_Trecho do documento_.
○ ○ ○ ○ ○

Pela primeira vez na história tínhamos em Roma um Papa que vinha de fora do grande centro, vinha da periferia, “do fim do mundo”, maneira como ele mesmo disse na Praça São Pedro, e apenas este fato já questionava o status europeu e a eclesiologia que este modelo vinha sustentando há séculos. É necessário dizer e entender que algo mudou na Igreja na noite do dia 13 de março e esta mudança não pode ser compreendida como mera casualidade, pois ela traz algo mais profundo, já que oferece outro caminho e outra resposta, segue atenta a novas urgências que exigem uma nova agenda e atitude eclesiais.
Se pegarmos o itinerário de Bergoglio, percebemos que ele era alguém estranho aos grandes círculos eclesiásticos e distante de toda forma de disputa de poder que perpassava e que ainda perpassa em muitas estruturas eclesiásticas ao redor do mundo, sobretudo no Vaticano. Por ser de fora, por ser da periferia eclesial, Francisco se torna alguém livre para questionar toda uma condição de Igreja que, em grande parte, serve a si mesma e que muitas vezes não se sente amedrontada ou inibida em se manter distante do Evangelho, quando, em algumas situações, esta mesma Igreja se faz permissiva com atrocidades e práticas abusivas e de corrupção. São muitos os escândalos e eles revelam uma face pecadora de uma Igreja que deveria ser sinal e sacramento do próprio Evangelho. Por esta razão que, para muitos que vivem e sobrevivem das estruturas clericais/de poder, é mais fácil criar/manter um retrato teológico que tenha Jesus como simples objeto de culto e/ou adorno religioso de uma prática de fé que se percebe em grande parte vazia, ou sem um sentido real, convidativo a algo novo, já que a práxis de Jesus e o Evangelho que dela provém questionam o poder dominante; logo, a indiferença e o foco no institucionalizar da fé garantem aos que se cercam ao poder a manutenção do próprio sistema, afastando todo e qualquer profetismo.

○ ○ ○ ○ ○

_Dados armazenados_.
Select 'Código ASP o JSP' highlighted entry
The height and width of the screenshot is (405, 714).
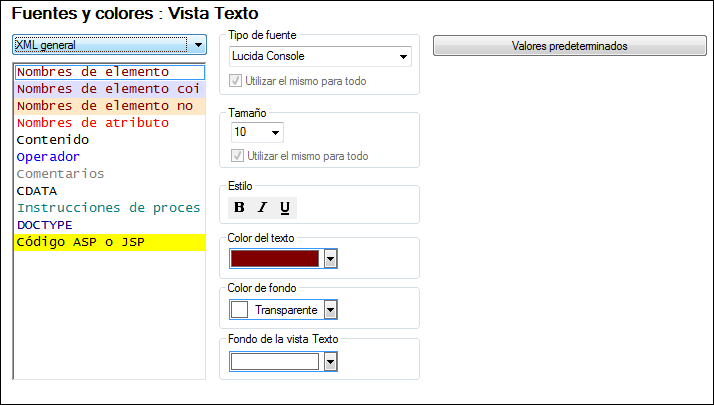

○ ○ ○ ○ ○

_Lista de tarefas_.
[1] Responda a estas perguntas sobre o trecho do documento a respeito do Papa Francisco:
(a) Em que noite, segundo o texto, algo mudou na Igreja?
(b) Em que lugar o Papa disse vir "do fim do mundo"?
(c) Onde, sobretudo, ainda perpassa a disputa de poder nas estruturas eclesiásticas?
[2] Prossiga o trecho sobre o Papa Francisco e a Igreja a partir da última frase apresentada.

_Respostas por tarefa_.
[1]
(a) Na noite do dia 13 de março.
(b) Na Praça São Pedro.
(c) No Vaticano.

[2]
Não é à toa que Francisco questiona esta estrutura e se torna um grande crítico do clericalismo, o qual classifica como uma ‘enfermidade’ que destrói a Igreja por dentro e que está impregnada com muitos rostos e de muitas formas. Então, Bergoglio, ao ser eleito, e Bergoglio, ao se chamar Francisco, revela algo novo e este novo interrompe um processo que havia sido implantado nas três últimas décadas e abre espaço para uma nova etapa, algo diferente que reclama toda uma atenção de quem observa e passa a perceber o avançar destes movimentos. Ao interromper o processo vigente, Francisco resgata o espírito do Concílio Vaticano II e começa a colocar em prática as suas questões, muitas delas ignoradas ou interrompidas, chamando todo o povo a uma nova etapa evangelizadora (EG 17) e a uma nova responsabilidade: “sair da própria comodidade e ter a coragem de alcançar todas as periferias que precisam da luz do Evangelho” (EG 20).
Observando Francisco, podemos perceber estas inclinações pelo seu modo de ser e estar, pela tomada de posições que faz e pelas decisões que toma em determinadas circunstâncias; da mesma forma podemos perceber esta intenção pela simplicidade como se apresenta e pelo trato que tem com as pessoas, pelo discernimento que acompanha o seu caminhar [muitas vezes solitário pelos corredores e ruelas do Vaticano], pelas palavras simples e diretas que atingem pontos concretos da fé cristã e/ou da vivência de muitas pessoas e que desafiam a Igreja a uma nova direção, a novas respostas, em saída, rumo a novos horizontes que os sinais dos tempos de hoje nos querem interpelar. Por esta razão que, neste 13 de março, ao celebrarmos sete anos de sua eleição, ainda podemos dizer que estamos diante de um novo tempo, e que este ‘novo tempo’ produz um ‘canto novo’, como diz o salmista (Sl 96), e isso muda toda a dinâmica do que estamos vivendo e do que podemos esperar. Francisco diz:
“Saiamos, saiamos para oferecer a todos a vida de Jesus Cristo! [...] prefiro uma Igreja acidentada, ferida e enlameada por ter saído pelas estradas, a uma Igreja enferma pelo fechamento e a comodidade de se agarrar às próprias seguranças. Não quero uma Igreja preocupada com ser o centro, e que acaba presa num emaranhado de obsessões e procedimentos. [...]. Mais do que o temor de falhar, espero que nos mova o medo de nos encerrarmos nas estruturas que nos dão uma falsa proteção, nas normas que nos transformam em juízes implacáveis, nos hábitos em que nos sentimos tranquilos, enquanto lá fora há uma multidão faminta e Jesus repete-nos sem cessar: ‘dai-lhes vós mesmos de comer’ (Mc 6,37)” (EG 49).
Francisco nos permite sonhar com coisas maiores, cuja concretização destes sonhos depende de todos nós; e é aí que entra o chamado para uma nova percepção e responsabilidade eclesial, uma maturidade que deve ser buscada, construída, sem a qual não haverá qualquer condição para uma Igreja em saída.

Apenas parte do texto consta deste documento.